Re: Memory footprint/compile time explosion caused by the tree inliner
- From: Mike Stump <mrs at apple dot com>
- To: Eric Botcazou <ebotcazou at libertysurf dot fr>
- Cc: gcc at gcc dot gnu dot org
- Date: Thu, 17 Apr 2003 16:38:54 -0700
- Subject: Re: Memory footprint/compile time explosion caused by the tree inliner
On Thursday, April 17, 2003, at 03:15 PM, Eric Botcazou wrote:
PR optimization/10160 reports a huge compile time regression (4h30min
vs a
few minutes) on the 3.3 branch wrt the 3.2 branch for LyX/QT on Sparc.
We fix this, then break it, then fix it, then break it. :-( We are
doing something wrong.
Let me explain, in C++, there are no non-inlined functions. In C++,
there are no function bigger than 5 lines. Now, choose your inlining
strategy.
Hint, inlining all function under 6 lines doesn't work. Hint, inlining
all functions that are inline doesn't work.
Possible solutions, don't allow more than 15x growth in caller, don't
allow caller to grow past 1,000 stmts.
The
time is mostly (85%) spent in the scheduler but the regression is
caused by
the tree inliner.
It would be nice if the scheduler works with very large functions. It
is ok to miss some of the edges, as long as the creamy center is nice.
For example, one constructor grows from 128 stmts to 15437 stmts
(154370
insns according to the fixed conversion factor), that is more than 100
times. Given that the scheduler is at least O(n^2), the game is over.
The problem is the new heuristics of the tree inliner:
int sum_insns = (id ? id->inlined_stmts : 0) * INSNS_PER_STMT
+ currfn_insns;
/* In the extreme case that we have exceeded the recursive
inlining
limit by a huge factor (128), we just say no. Should not
happen
in real life. */
This comment it wrong. The comment should read, this happens all the
time in C++.
if (sum_insns > MAX_INLINE_INSNS * 128)
Suggestion:
if (sum_insns > MAX_INLINE_INSNS * 128
|| sum_insns > 15 * (currfn_insn - (id ? id->inlined_stmts : 0)))

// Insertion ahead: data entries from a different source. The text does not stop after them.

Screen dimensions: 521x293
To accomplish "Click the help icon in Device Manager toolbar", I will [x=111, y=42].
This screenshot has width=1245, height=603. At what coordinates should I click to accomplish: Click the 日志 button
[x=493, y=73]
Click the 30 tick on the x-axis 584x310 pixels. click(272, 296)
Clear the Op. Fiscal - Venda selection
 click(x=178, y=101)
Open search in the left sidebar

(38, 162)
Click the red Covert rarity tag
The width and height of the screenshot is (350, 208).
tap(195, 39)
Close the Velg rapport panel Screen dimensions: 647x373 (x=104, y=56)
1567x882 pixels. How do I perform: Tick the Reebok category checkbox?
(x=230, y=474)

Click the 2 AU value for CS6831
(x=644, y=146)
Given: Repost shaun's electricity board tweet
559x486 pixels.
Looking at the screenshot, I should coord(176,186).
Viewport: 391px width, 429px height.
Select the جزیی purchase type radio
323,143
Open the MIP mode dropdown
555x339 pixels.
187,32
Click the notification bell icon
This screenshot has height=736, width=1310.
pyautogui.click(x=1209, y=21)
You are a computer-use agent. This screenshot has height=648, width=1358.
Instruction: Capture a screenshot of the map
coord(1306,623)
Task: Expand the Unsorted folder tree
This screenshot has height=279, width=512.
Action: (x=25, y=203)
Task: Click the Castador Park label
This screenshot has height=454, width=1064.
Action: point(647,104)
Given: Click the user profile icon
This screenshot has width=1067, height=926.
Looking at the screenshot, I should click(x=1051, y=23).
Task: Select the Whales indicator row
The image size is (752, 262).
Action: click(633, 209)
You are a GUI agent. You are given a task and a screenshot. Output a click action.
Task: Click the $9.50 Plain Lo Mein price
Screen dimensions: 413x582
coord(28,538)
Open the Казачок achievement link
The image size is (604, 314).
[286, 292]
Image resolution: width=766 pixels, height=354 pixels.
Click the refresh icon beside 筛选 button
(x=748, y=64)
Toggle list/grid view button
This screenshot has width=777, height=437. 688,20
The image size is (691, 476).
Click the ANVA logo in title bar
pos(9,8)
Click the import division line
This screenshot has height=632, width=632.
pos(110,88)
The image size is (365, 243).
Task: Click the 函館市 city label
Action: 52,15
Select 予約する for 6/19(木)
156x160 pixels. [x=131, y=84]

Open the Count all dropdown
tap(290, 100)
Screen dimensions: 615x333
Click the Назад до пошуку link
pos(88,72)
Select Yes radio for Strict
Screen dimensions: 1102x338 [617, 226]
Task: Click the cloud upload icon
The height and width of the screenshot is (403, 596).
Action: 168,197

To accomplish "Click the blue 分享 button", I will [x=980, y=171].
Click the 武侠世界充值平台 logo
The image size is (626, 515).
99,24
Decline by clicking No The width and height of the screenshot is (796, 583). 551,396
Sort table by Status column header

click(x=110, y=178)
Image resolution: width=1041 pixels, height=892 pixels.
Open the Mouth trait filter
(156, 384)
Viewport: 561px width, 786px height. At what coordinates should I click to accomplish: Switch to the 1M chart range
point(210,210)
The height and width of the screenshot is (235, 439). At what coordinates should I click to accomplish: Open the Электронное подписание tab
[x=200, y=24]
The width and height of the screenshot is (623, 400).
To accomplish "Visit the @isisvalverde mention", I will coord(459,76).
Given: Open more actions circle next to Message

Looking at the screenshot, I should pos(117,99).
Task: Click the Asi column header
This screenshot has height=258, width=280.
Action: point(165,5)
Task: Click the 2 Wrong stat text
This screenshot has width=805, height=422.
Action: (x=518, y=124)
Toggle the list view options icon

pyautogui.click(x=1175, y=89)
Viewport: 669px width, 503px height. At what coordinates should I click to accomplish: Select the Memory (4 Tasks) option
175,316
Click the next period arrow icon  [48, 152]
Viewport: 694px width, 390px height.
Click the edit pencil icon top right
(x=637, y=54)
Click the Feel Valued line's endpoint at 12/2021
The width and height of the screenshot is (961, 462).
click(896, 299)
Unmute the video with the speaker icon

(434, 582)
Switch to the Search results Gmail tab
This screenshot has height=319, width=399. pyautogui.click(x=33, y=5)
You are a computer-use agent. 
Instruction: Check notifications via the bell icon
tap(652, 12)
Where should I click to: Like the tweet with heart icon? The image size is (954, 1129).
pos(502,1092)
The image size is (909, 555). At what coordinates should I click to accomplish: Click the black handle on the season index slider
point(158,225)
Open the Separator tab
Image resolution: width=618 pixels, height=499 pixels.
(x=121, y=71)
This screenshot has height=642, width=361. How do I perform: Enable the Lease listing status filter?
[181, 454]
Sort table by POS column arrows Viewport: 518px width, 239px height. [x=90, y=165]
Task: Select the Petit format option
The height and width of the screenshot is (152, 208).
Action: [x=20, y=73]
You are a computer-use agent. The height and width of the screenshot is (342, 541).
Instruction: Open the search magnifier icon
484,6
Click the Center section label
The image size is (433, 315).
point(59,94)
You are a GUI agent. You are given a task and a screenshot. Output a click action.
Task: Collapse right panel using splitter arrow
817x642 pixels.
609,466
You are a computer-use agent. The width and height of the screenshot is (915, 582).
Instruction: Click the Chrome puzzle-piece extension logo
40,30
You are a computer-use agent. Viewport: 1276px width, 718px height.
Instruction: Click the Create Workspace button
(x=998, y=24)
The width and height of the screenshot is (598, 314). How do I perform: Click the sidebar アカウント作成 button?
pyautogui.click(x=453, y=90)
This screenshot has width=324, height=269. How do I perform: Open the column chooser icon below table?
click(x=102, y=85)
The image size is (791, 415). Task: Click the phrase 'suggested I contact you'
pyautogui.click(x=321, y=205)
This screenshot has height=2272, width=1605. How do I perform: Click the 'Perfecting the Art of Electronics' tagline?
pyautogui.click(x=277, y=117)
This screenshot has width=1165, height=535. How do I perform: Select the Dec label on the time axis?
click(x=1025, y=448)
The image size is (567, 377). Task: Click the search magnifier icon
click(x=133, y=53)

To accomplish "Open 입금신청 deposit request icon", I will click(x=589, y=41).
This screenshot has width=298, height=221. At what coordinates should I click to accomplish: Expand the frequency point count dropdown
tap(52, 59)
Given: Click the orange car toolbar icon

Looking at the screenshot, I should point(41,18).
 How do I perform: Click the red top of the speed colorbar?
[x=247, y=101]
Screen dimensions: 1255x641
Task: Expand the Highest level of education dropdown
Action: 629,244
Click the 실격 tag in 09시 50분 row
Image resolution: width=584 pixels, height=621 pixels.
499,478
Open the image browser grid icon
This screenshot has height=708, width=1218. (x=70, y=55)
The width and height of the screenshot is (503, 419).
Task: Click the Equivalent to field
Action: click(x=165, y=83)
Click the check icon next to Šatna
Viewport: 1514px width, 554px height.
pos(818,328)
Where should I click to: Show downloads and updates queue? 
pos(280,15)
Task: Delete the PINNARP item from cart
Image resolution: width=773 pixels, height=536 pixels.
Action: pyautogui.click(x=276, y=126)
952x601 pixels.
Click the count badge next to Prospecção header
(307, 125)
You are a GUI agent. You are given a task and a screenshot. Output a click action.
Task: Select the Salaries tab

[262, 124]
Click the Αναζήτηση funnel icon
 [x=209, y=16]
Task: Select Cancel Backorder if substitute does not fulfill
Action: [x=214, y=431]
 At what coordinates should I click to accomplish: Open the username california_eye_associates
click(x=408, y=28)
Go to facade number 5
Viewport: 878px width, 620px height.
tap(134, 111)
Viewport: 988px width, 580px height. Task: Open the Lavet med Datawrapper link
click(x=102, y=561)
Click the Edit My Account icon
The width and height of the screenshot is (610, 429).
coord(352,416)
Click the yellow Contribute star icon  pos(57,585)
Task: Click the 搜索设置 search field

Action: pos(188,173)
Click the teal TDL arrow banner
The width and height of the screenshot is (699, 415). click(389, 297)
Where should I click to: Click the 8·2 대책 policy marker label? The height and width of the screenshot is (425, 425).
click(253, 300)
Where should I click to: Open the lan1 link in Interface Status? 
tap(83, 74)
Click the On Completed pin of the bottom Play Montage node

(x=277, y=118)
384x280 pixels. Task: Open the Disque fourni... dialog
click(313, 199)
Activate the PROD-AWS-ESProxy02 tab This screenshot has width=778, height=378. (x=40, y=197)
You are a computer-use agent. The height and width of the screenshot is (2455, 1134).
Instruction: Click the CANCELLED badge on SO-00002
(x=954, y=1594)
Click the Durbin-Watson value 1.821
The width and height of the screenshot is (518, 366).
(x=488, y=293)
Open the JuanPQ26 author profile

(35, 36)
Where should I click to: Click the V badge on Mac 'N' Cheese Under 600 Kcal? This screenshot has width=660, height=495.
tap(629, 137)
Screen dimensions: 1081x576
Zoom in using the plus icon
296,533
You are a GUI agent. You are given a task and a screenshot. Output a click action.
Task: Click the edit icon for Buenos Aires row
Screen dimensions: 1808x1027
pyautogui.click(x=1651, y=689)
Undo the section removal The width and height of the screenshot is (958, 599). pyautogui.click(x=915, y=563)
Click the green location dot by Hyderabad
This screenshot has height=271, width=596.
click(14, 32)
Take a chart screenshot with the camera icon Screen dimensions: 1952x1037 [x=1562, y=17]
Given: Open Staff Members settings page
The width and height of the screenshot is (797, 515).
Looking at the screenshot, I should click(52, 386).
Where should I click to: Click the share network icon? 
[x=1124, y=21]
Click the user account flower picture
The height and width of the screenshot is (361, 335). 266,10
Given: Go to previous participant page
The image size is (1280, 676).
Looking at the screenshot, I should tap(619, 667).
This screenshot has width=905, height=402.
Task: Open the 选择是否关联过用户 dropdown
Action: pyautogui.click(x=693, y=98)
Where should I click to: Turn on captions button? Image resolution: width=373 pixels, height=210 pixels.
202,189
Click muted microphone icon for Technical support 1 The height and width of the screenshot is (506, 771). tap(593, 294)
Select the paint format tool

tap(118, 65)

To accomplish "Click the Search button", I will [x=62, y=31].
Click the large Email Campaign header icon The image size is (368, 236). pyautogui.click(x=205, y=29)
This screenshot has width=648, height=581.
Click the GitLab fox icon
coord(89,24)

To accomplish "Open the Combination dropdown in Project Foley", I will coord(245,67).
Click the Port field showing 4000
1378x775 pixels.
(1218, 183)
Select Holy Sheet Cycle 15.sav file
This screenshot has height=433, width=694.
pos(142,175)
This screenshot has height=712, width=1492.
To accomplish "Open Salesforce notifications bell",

Better, make the 15 a parameter. Try values 2-20 on real C++ code,
benchmark the benefit v compile time, set value near knee. I think the
relative cap is better than an absolute cap, as large bodied functions
(aka C), the limit will be higher, and in small bodied functions, the
limit will be lower.
:-(
Thanks for tacking this down, wanna try testing out the code above and
find a reasonable constant and submit it?